Alan Taylor opens his prize-winning book The Internal Enemy: War and Slavery in Virginia, 1772-1832 by recounting the story of group of enslaved young men from Virginia who freed themselves from bondage by fleeing their plantation under the cover of darkness. The men secured their freedom by paddling into Chesapeake Bay and going aboard a warship flying the British flag. Taylor does not note that his incident came in the month after the Battle of Fort McHenry, during which white American Francis Scott Key had a very different view of the Chesapeake Bay: looking from a British ship he saw an American flag that represented freedom flying in Maryland.
In these partisan times, particularly a week that includes Election Day and Veteran’s Day, students may benefit from thinking about the United States and its symbols from multiple perspectives. This presents an opportunity to practice historical thinking. Last week’s Twitter #whapchat focused on difficult topics.
A3, part 2.
As much as possible I focus on analysis and interpretation, as opposed to opinion, in #whapchat .
As youngsters Ss learn the difference between fact and opinion. Now that they’re older, I want them to move beyond this facile dichotomy.
— Eric Beckman (@ERBeckman) November 9, 2018
Flag and anthem etiquette are currently very hot, and perhaps difficult, topics. A few years ago–before Ferguson, athletes taking a knee, and my reading of Internal Enemy–I put together a short lesson encouraging students to think historically about the various ways in which the American flag has been seen. I used this lesson with US History classes to discuss national symbols and with World History classes to discuss contextualization. It may be time to bring it back.

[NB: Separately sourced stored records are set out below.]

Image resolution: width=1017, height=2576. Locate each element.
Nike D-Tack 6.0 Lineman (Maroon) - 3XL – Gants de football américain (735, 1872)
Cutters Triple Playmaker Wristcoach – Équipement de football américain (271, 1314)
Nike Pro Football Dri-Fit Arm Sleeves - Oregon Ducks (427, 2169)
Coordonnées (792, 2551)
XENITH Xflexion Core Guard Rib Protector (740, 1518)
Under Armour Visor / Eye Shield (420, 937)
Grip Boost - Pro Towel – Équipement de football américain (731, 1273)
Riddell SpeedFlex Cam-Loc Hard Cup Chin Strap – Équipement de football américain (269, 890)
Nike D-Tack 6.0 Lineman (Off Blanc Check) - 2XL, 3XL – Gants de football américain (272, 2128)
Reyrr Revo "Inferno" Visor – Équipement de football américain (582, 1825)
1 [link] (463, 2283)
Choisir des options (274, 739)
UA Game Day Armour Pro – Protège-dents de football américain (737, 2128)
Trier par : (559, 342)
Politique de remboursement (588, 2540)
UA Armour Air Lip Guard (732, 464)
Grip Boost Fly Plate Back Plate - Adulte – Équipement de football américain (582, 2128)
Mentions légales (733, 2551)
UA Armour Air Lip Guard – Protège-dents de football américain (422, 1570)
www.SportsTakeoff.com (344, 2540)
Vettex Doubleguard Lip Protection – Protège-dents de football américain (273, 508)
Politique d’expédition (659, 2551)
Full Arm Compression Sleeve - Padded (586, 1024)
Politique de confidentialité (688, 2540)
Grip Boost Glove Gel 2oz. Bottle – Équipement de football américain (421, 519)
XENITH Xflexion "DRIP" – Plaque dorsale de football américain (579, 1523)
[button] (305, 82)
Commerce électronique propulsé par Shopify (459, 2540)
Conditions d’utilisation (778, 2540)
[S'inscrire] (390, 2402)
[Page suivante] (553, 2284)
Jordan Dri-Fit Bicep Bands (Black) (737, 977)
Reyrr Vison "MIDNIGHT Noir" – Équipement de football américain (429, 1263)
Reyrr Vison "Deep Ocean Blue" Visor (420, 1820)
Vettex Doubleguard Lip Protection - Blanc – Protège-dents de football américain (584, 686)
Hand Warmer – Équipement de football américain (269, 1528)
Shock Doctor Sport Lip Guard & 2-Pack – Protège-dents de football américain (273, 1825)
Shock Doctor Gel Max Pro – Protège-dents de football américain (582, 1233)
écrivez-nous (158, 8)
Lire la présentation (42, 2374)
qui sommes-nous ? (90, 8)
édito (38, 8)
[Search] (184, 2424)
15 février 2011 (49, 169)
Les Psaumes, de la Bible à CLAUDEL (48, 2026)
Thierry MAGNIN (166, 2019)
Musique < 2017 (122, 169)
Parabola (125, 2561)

NB: this lesson is not politically correct, a phrase which I use broadly and literally. The American flag has not meant freedom for all Americans, not to mention all people, in all situations; in fact, sometimes seeing it signaled the opposite. But, neither is the opposite the case.
This lesson can open space for students with varied points of view to discuss the flag and the anthem. Some of my students come from families with deep reverence for symbols of the United States, while others are from families that are understandably skeptical that the freedoms others see in these symbols were and are operative for people like them. Moreover, it is hardly a binary. Some are conflicted, many already see nuance. Educators should encourage all students to embrace complexity over simplicity in order to help them to understand how context shapes the points of view of others.
In the lesson students first consider the “Star-Spangled Banner” in its own context as a poem and then a song. At a minimum I want students to see how the eponymous star-spangled banner would have been a literal sign of freedom for some, but a signifier of slavery for others. From there the lesson draws students attention to other situations, such as the Battle of Gettysburg and the Trail of Tears, in which people would have viewed American flags in a variety of contexts. The listed events relate to my interests at the time I wrote it, when I was teaching mostly US History and reading a lot about slavery, the Civil War and Reconstruction. Event A is from one of the personal narratives in A Slave No More, for instance, and Event B reflects my context as a teacher in Minnesota. In fact, the speaker at my school’s Veterans’ Day Assembly on Friday, an alumnus currently serving in the Army National Guard, referred to the sacrifice of the first Minnesota. The lesson is endlessly adaptable, and I would love to hear from teachers who have students consider additional contexts.